Till Reiners ist einer, der so ist wie alle und bislang hat er das für etwas Positives gehalten. Da wo Till ist, ist es nicht trendy. Schon sein Name ist nicht hip, und dann wohnt er auch noch am Rande des Ruhrgebiets und trägt einen Seitenscheitel. Er hat eine Frau und ein Kind und ein Leben wie eine Tatort-Folge: ziemlich deutsch, mäßig spannend, mit wenig Sex, und man ahnt nach der Hälfte, wie es ausgehen wird. Bis Nappo auftaucht, ein Kerl mit einer Tätowierung, einer Sporttasche und einer echten Waffe. Plötzlich ist alles anders: Ein Kaninchen stirbt, ein Mann wird zusammengeschlagen, ein unflotter Dreier findet statt und Bruce Springsteen spielt dazu.

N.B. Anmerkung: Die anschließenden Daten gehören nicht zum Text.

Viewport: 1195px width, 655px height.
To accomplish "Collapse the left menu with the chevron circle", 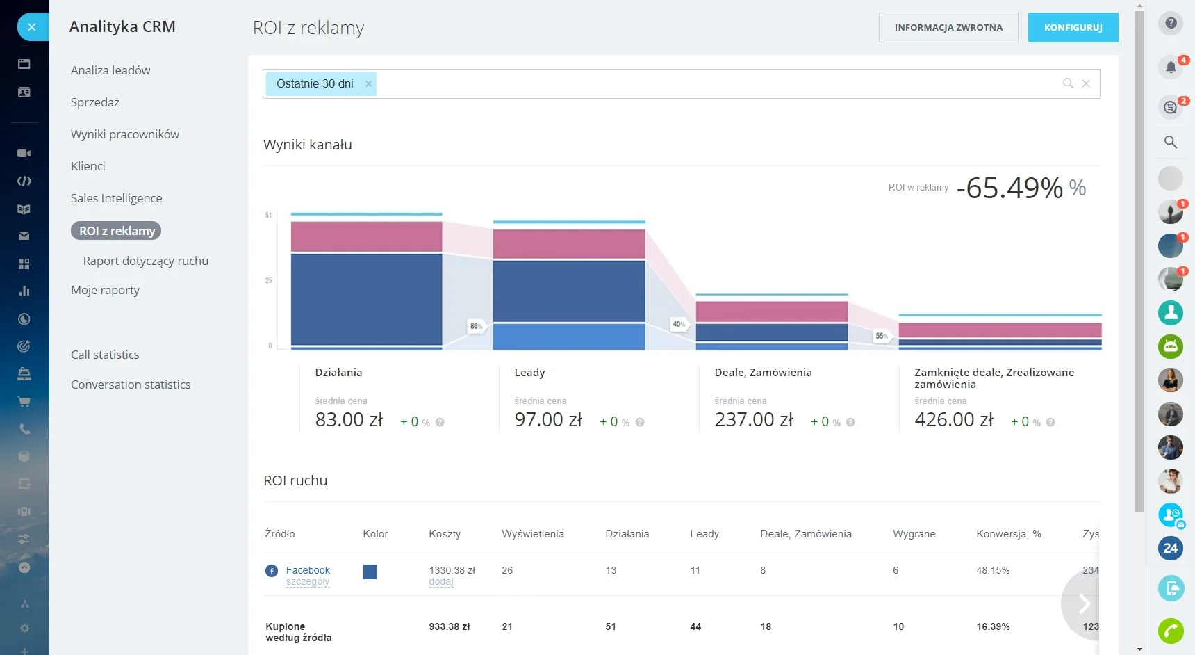I will pos(24,567).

Außerdem fehlen der Dresdner Bank 30 000 Euro. Und Till Reiners ist auch nicht mehr, was er mal war ...
Autorenporträt
Ralf Husmann ist Autor von "Stromberg", "Dr. Psycho" und "Der kleine Mann" sowie Kolumnist für "KulturSPIEGEL" und "Playboy". Er wurde mehrfach mit dem Deutschen Comedy-Preis, dem Deutschen Fernsehpreis sowie dem Grimme-Preis ausgezeichnet.
Rezensionen

Perlentaucher-Notiz zur TAZ-Rezension

Etwas verwundert fragt sich Rezensent David Denk, ob all die Käufer dieses Bestsellers das Buch auch gelesen haben. So recht begreift er dessen Erfolg nicht. Kein Witz, kein Tempo. Langweiliges Thema. Ein Held, der seine Leser mit Sexismus, Selbstmitleid und blöden Sprüchen nervt. Auch die Banane auf dem Cover weiß unser Rezensent nicht so recht in den thematischen Zusammenhang des Buchs einzuordnen (das Verhältnis der Geschlechter zueinander) und zeigt sich auch über manch verquirlten Satz des Buches verstört. "Zuschüttung mit philosophisch verbrämtem Gedankenmüll, nein Danke!" ruft der Rezensent schließlich mit Empörung aus und wünscht sich demnächst Besseres auf der Spiegel-Bestsellerliste.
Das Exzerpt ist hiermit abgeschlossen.